*DIRECTIONS FOR THIS TASK*. Lines below containing the word "computer" should be copied out.

*DATA UNDER STUDY*.
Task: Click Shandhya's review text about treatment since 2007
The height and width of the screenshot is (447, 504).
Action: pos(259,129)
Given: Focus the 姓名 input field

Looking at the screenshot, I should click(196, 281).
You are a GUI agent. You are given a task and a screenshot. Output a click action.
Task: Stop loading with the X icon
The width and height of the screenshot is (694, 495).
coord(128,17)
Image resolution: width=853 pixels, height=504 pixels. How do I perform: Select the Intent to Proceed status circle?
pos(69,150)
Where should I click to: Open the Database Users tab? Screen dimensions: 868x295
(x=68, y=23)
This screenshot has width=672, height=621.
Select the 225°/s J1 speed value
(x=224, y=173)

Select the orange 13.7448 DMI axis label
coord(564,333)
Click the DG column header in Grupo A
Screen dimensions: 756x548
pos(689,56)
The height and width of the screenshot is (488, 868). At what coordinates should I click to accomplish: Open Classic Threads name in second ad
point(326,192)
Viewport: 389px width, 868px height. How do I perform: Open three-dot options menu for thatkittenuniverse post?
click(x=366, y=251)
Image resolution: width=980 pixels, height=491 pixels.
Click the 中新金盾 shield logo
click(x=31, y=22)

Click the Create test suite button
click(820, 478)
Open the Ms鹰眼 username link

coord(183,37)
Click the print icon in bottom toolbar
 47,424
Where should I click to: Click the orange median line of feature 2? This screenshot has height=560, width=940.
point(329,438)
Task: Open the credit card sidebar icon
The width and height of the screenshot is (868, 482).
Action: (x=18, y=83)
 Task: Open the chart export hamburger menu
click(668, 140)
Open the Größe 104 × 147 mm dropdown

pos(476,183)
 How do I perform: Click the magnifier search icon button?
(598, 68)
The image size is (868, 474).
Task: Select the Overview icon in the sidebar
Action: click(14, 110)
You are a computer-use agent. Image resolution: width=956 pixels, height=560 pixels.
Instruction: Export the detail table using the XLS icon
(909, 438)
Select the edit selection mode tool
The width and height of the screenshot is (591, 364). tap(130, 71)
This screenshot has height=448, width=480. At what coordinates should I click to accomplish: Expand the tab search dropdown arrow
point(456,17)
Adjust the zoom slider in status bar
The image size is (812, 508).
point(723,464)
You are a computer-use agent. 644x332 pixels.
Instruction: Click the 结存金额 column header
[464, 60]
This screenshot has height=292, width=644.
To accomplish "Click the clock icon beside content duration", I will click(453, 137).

*WORKED SOLUTION*.
You are a computer-use agent. Image resolution: width=956 pixels, height=560 pixels.
You are a computer-use agent. 644x332 pixels.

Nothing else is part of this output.